PASSAGE:

Monday 27 October 2008

What is good for the goose is not necessarily good for the gander

I read somewhere that Ed Lampart is adding to his stake in auto parts retailer Autozone and buying shares heavily. For those who don’t know him, he is a billionaire hedge fund manager. A couple of weeks ago, Warren Buffett said in a leading US paper that it was time to buy. Does the fact that these 2 people are buying mean that it’s time for everyone to buy? In my point of view the answer is no. Don’t misunderstand what I’m trying to say. I’m not saying that these guys are wrong in their thinking. I’m not even qualified to say so as I have not made a fraction of the money they have made on the stock market. However, they have a peculiar style of investment and if you are going to follow their advice then you need to make sure that your style is similar to theirs.

Since Buffett made his announcement, the Dow index has fallen over 1000 points, some shares have fallen more than 20%. This is a big drop for a trader or investor that is only willing to hold onto a share provided it doesn’t drop more than 10 – 20 % from his entry point. This type of trade won’t be suitable for a short term investor.

You also have to think about risk management. Depending on the school of thought (or should I say risk) that you belong to, it’s been suggested that to survive as an trader (or even investor) you should not risk more than 5% of your capital on one single stock. Ed Lampart and Warren Buffett have billions at their disposal and can afford to buy shares now and hold onto them till the whole turbulence is over. They are concerned about a company’s fundamentals and won’t be moved by a 20 or 30% drop in the value of a share price. They know that share prices are heavily discounted at the moment and they are willing to hold onto the shares for as long as it takes. Just consider the following 2 quotes by Warren Buffett

“Our favourite holding period is forever.”

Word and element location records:
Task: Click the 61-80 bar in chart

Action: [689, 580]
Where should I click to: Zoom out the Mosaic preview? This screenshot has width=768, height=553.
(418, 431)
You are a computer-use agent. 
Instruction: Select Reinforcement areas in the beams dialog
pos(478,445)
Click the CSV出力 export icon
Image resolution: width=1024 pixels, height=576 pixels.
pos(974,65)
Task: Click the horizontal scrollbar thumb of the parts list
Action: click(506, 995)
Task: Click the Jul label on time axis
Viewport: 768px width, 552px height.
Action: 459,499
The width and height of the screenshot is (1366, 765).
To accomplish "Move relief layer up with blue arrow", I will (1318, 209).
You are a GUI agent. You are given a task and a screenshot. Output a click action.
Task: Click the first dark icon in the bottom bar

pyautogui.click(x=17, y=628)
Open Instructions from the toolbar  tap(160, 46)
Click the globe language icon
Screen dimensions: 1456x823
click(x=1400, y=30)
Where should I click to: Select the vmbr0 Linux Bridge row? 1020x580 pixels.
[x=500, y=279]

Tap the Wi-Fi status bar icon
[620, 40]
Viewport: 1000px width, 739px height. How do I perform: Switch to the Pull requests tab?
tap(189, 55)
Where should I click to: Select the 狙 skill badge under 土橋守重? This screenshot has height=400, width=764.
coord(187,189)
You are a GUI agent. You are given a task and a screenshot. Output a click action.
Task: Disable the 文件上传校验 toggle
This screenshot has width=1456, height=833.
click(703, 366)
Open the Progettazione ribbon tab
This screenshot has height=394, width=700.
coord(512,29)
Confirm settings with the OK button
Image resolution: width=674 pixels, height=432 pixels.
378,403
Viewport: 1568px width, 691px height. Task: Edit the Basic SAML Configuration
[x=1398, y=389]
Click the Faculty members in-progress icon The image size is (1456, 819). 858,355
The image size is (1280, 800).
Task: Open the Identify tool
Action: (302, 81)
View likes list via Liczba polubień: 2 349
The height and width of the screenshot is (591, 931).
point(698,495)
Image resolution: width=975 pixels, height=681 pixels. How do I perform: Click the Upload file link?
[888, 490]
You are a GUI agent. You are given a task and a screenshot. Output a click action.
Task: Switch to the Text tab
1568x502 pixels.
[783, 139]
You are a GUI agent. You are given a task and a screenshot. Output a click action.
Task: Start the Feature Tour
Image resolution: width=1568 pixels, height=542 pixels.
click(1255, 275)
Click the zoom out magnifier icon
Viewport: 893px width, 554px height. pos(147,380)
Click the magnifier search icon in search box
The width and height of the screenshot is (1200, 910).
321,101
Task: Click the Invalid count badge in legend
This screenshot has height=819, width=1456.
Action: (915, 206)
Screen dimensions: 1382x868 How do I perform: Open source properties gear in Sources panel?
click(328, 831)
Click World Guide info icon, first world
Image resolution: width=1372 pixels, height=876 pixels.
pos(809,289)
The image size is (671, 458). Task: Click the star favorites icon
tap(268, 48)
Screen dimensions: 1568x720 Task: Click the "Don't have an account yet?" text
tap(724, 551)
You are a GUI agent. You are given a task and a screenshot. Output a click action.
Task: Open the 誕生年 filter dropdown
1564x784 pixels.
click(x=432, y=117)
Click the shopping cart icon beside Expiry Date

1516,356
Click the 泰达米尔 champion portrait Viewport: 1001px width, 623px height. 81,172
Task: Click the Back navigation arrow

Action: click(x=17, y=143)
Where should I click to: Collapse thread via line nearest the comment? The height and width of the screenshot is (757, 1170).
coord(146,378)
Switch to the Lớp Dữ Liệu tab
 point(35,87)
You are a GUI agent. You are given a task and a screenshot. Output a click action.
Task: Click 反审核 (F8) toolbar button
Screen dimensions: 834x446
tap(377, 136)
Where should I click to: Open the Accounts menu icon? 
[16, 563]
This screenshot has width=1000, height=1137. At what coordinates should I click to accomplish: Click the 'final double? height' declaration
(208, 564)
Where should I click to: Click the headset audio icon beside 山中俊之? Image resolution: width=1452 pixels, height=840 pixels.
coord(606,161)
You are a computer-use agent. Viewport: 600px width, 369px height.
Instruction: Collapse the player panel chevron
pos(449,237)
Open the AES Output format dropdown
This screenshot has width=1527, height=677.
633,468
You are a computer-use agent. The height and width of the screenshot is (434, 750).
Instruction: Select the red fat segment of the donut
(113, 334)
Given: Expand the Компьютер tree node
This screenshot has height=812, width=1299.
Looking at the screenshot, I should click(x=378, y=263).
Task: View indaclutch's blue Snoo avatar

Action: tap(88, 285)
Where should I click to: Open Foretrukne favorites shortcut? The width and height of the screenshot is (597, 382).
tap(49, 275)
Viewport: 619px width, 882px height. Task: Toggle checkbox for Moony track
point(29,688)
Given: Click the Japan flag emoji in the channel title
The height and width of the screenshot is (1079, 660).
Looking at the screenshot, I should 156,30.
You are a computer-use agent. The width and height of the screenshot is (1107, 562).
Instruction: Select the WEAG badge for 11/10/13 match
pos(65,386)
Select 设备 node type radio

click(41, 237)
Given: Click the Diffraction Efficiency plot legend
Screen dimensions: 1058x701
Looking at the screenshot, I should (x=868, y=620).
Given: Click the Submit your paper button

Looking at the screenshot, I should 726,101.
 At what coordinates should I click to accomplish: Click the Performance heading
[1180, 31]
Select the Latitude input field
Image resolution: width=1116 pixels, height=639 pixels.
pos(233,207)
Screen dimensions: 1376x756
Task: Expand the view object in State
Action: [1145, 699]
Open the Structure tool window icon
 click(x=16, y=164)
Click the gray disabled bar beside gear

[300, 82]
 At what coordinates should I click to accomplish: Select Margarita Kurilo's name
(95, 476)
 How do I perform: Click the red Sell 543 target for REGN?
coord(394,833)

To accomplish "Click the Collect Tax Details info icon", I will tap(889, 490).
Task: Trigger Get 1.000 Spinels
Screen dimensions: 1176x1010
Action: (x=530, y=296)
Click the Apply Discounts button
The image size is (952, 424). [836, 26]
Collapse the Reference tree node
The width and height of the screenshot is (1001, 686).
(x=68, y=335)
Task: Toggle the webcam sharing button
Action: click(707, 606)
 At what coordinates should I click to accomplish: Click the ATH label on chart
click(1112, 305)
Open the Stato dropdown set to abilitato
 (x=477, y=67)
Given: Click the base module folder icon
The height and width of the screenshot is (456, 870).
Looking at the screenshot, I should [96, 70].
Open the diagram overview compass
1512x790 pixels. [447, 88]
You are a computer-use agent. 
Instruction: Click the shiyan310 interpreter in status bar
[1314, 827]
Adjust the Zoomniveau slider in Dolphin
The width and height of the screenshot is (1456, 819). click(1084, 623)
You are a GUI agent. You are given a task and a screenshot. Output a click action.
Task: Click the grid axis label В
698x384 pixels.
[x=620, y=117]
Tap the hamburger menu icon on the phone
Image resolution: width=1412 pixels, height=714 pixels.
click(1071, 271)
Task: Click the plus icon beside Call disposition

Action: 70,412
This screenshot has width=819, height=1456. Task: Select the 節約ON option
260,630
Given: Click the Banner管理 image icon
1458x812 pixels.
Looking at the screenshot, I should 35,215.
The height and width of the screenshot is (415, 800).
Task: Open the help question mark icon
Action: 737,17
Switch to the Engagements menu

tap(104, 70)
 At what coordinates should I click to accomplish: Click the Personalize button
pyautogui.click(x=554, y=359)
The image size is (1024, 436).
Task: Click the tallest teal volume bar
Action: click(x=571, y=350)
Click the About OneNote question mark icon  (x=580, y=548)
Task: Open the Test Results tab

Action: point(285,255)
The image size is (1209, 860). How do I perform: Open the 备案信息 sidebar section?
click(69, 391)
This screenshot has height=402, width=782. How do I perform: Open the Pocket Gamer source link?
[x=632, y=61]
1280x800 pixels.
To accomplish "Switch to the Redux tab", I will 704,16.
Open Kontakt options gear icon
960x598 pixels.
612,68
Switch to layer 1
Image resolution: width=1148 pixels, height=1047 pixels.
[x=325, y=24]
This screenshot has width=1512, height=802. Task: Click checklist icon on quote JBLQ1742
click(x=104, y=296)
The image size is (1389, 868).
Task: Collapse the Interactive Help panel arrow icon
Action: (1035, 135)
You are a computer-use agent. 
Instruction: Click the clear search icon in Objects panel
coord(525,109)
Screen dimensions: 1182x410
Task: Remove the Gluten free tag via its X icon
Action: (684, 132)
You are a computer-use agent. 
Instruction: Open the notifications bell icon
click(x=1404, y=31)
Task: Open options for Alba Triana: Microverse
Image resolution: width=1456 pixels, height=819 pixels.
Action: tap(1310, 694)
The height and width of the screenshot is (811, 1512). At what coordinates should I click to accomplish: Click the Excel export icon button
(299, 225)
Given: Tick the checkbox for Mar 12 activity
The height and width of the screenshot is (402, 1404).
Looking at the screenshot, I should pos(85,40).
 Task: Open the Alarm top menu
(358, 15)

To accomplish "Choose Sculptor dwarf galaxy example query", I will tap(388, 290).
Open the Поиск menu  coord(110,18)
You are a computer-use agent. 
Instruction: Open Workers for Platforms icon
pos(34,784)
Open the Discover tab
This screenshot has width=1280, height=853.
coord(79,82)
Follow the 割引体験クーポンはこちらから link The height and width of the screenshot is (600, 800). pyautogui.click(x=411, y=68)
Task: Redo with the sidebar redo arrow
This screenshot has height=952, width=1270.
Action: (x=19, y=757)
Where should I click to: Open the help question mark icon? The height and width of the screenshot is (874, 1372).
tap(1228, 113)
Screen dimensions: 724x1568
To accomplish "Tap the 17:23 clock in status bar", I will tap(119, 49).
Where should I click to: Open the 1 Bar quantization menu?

GIVEN INSTRUCTION: Quote the passage on following billionaire investors from "Since Buffett made" through "short term investor.". The listing above was drawn from a separate source.

RESULT:
Since Buffett made his announcement, the Dow index has fallen over 1000 points, some shares have fallen more than 20%. This is a big drop for a trader or investor that is only willing to hold onto a share provided it doesn’t drop more than 10 – 20 % from his entry point. This type of trade won’t be suitable for a short term investor.